The Problem: Hallucination & Staleness
LLMs (GPT-4, Claude) are frozen in time.
- Staleness: They don't know today's news.
- Private Data: They don't know your company's internal wiki.
- Hallucination: They confidently make up facts.
RAG solves this by fetching relevant data before meaningful generation.
The Architecture
graph TD
User[User Question] --> App[RAG Application]
subgraph Ingestion [1. Ingestion Phase]
Docs[PDF/Wiki] --> Chunk[HTML/Text Splitter]
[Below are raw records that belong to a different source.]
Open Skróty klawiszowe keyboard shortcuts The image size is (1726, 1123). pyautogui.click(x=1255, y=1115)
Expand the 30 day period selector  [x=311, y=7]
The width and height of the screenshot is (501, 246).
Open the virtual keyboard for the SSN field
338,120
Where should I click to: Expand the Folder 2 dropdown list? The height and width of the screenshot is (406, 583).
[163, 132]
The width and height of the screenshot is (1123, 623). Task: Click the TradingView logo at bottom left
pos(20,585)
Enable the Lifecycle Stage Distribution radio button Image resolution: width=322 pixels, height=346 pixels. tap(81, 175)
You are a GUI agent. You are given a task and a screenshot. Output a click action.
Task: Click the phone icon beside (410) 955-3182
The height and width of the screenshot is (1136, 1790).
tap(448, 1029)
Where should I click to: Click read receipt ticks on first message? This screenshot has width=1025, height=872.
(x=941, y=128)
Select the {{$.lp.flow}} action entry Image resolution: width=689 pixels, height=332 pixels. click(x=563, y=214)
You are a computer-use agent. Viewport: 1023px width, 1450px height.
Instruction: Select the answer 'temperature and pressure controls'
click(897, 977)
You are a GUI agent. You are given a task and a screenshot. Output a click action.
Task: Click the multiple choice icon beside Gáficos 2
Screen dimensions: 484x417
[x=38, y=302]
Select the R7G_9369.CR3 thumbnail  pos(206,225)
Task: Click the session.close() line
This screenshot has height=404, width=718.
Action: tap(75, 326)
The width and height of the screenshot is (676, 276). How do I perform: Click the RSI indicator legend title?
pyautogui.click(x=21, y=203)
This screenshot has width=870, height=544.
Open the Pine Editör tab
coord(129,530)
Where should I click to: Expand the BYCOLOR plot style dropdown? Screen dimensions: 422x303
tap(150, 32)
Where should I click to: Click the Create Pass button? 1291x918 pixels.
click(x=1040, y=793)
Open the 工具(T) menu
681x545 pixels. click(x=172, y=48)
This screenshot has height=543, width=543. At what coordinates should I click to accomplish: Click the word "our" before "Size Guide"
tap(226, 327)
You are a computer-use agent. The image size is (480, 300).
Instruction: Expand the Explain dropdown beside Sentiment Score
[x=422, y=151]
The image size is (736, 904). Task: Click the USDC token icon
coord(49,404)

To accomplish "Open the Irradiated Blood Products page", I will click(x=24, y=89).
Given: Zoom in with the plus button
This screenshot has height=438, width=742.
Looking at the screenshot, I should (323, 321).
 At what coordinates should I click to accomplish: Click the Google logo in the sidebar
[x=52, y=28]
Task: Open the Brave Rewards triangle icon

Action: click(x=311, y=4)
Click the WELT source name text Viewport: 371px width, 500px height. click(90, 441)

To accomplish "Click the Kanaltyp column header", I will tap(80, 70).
Chunk --> Emb[Embedding Model]
Emb --> VecDB[(Vector Database)]
end
subgraph Retrieval [2. Retrieval Phase]
App -->|Embed Query| Emb
Emb -->|Vector| VecDB
VecDB -->|Top K Chunks| App
end
subgraph Generation [3. Generation Phase]
App -->|Context + Query| LLM[LLM (GPT-4)]
LLM -->|Answer| User
end
1. Ingestion (Offline)
- Load: Read PDFs, Slack history, Notion.
- Split: Break text into chunks (e.g., 500 tokens).
- Embed: Convert text to vectors using an Embedding Model (OpenAI
text-embedding-3). - Store: Save vectors + text in a Vector DB (Pinecone, Milvus, pgvector).
2. Retrieval (Online)
- User asks: "What is the vacation policy?"
- Convert question to vector:
[0.1, 0.5, -0.9...] - Perform Semantic Search (Cosine Similarity) in Vector DB.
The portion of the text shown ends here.